POET CEO Suresh Venkatesan said the company is “expanding our capacity by roughly ten-fold” for wafer production and optical-engine assembly. He linked the ramp to a Lumilens deal and other big-volume work. Wafer production is making chips on circular semiconductor discs that get sliced into devices. POET Technologies
Bull case, straight up: POET claims its optical interposer—a layer that links chips and photonics—could cut costs, lower power draw, and shrink hardware for faster data inside AI systems. POET is going after 800G, 1.6T and faster optical engines and modules aimed at AI clusters and big data centers.
Lumilens was the key deal before the financing round. POET and Lumilens put out news of a supply agreement for electrical-optical interposer (EOI) engines. The agreement includes a first order worth $50 million and could lead to over $500 million in purchases in five years, if future payments and development targets are hit.
POET and Lumilens expect to have engineering samples of their AI optical network chips in late 2026, CEO Ankur Singla said May 14. Production is set to scale with hyperscaler rollouts in 2027. “GPU interconnects are emerging as the defining bottleneck for scaling AI,” Singla said. POET Technologies
POET is still trading more like an early-stage chip firm than a big supplier. First quarter revenue was $503,389, with a net loss of $12.3 million. CEO Venkatesan pointed to partnerships with LITEON, Lessengers and Lumilens as evidence of “the growing demand” for POET’s platform, but results keep the company in the ramp-up phase. It’s not a full-scale production story yet. POET Technologies
Marvell remains an issue for POET. On April 27, POET said Marvell Semiconductor canceled all purchase orders from Celestial AI, which Marvell had bought, after claiming POET broke confidentiality rules by disclosing purchase-order and shipping details. POET said it’s still working with other customers, including a different order worth about $5 million.

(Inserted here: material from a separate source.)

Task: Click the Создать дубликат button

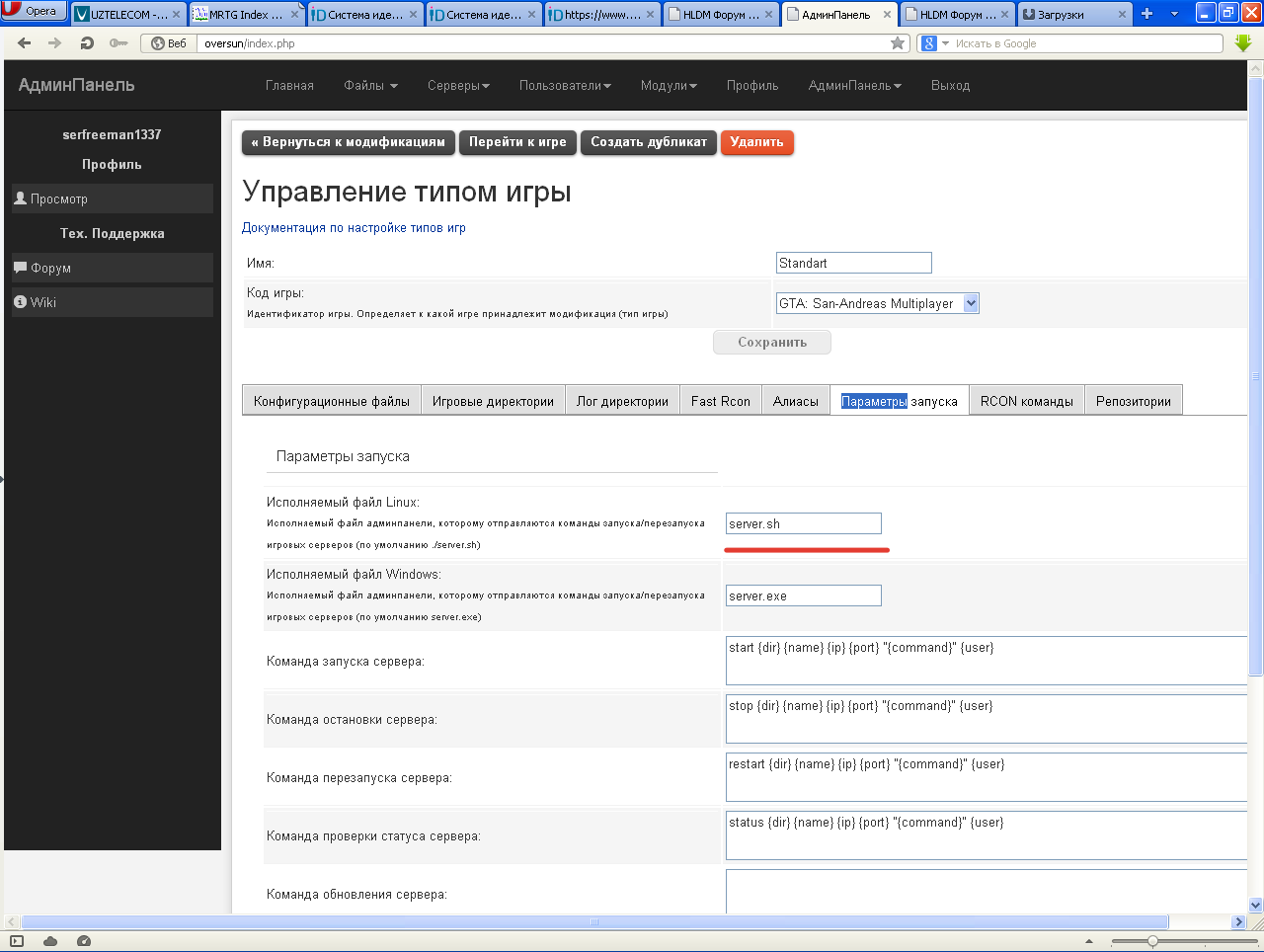Action: pyautogui.click(x=649, y=142)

POET is working through U.S. tax issues for its shareholders. In April, the company said it expects to be a passive foreign investment company, or PFIC, in 2025, a status that can trigger extra taxes for U.S. investors. CFO Thomas Mika said the board plans to move POET’s headquarters to the U.S. and redomicile there, with a shareholder vote possible at the June 26 annual meeting.
Tuesday’s rally could just be about trading flows, not real shifts in the story. The Lumilens order still hangs on hitting key milestones in development, qualification and mass production. POET’s own filings say outcomes might not match what it’s banking on, and there’s still the big step from minor quarterly sales to meaningful product shipments. If samples slip, if Malaysia hits capacity issues, or if customers delay sign-off, investors could see dilution and Marvell risks back up top.